*TEXT PASSAGE*
___
Loneliness, God, and the Nonsense We Make Up

Five years.

That’s how long it’s been since I stopped eating refined sugar and white flour. The moment the doctor told me this could affect you having children, that was the moment it all changed for me.

I cried to you in the bathroom floor. We went on drives and I ate horrible sugar-free candy that I eventually figured out wasn’t a worthy substitute. Every time someone offered me birthday cake I would think of little hands, feet, first birthdays, and vacations to the mountains. I thought of how much I could regret never holding them, snuggling them, I learned to force myself to politely decline.

Twenty-five years. 

That’s how long it’s been without a honorable and proper date. I remember the moment I sat on that trampoline at twelve years old and decided not to settle. I told you that I didn’t want to spend my young adult years searching for a sentimental fairytale if it meant missing out on a life that you had for me.

I cried to you in the bathroom floor. We went on drives and I would sit in parking lots and watch the sunset with you. When all my friends posted on their AIM away messages and MySpace profiles about their boyfriends, I would sit on that green carpet in that big brick building and tell you that I knew it would be worth waiting.

Five months.

That’s how long it’s been since I lived alone. I came home every night to that apartment and you were there. I would sit on my couch, eat dinner, and I could feel you sitting next to me. You were there when I put up my Christmas tree, nearly flooded the bathroom, learned how to make that amazing soup.
___
*DATA SHOWN*
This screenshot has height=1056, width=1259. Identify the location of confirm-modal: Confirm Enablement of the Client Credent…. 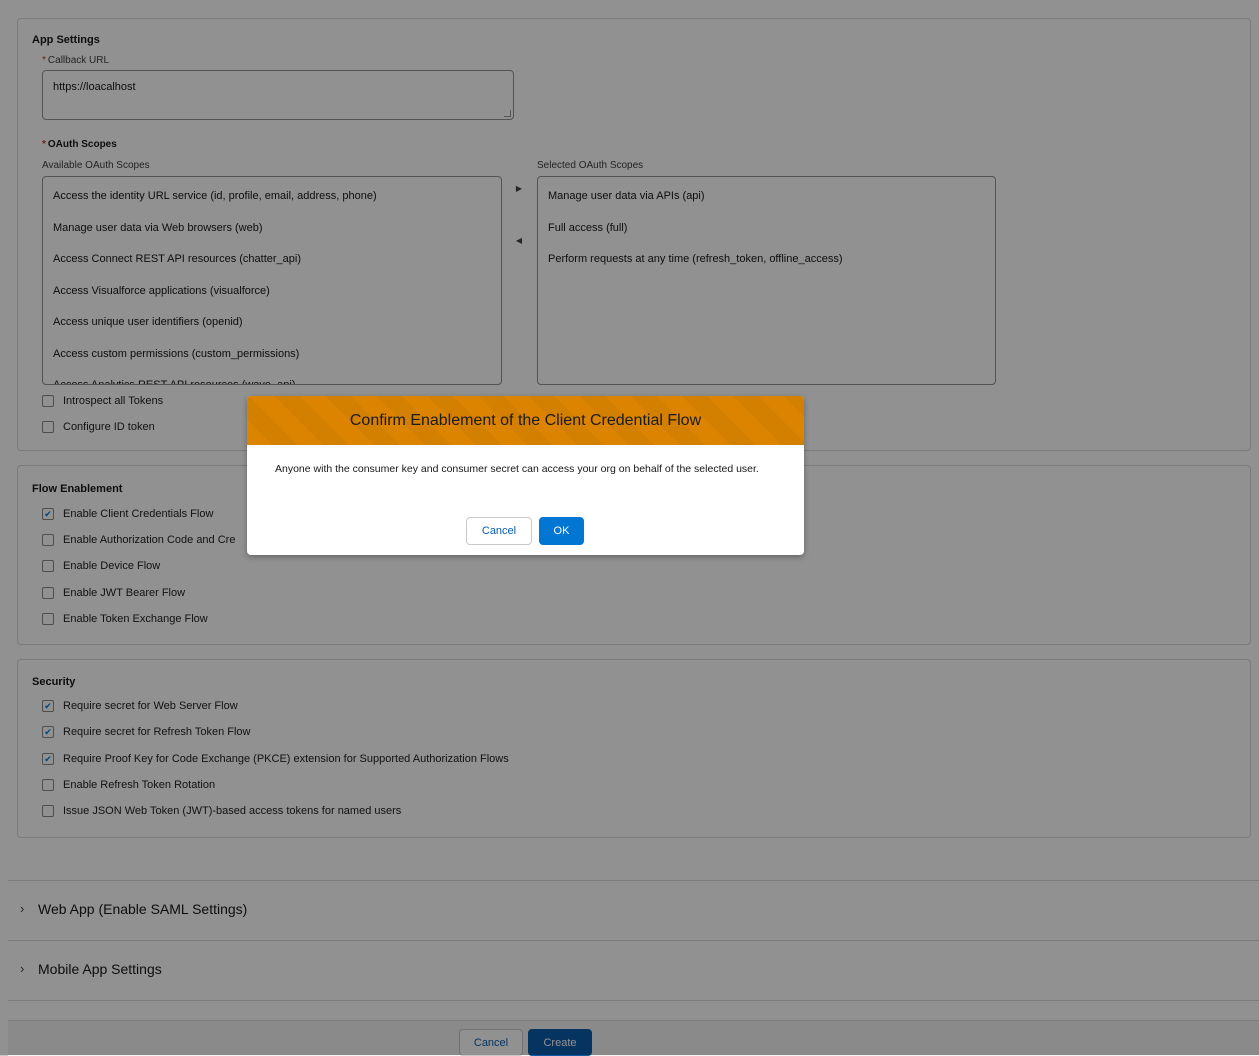
(526, 476). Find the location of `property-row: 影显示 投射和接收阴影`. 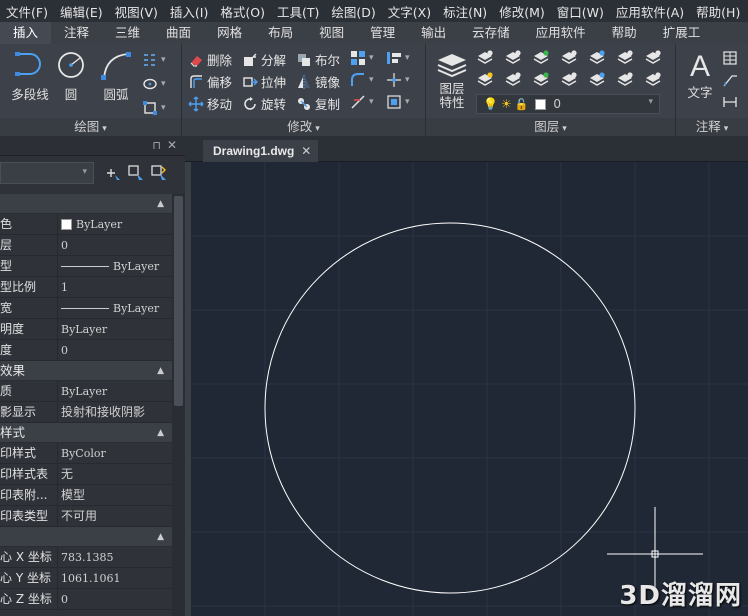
___
*EXERCISE*
Repeat the passage of the essay on loneliness word for word, starting with "That’s how long it’s been since I lived" and going on through "that amazing soup.". Please work only from the essay on loneliness, not from the material.

*OUTPUT BELOW*
That’s how long it’s been since I lived alone. I came home every night to that apartment and you were there. I would sit on my couch, eat dinner, and I could feel you sitting next to me. You were there when I put up my Christmas tree, nearly flooded the bathroom, learned how to make that amazing soup.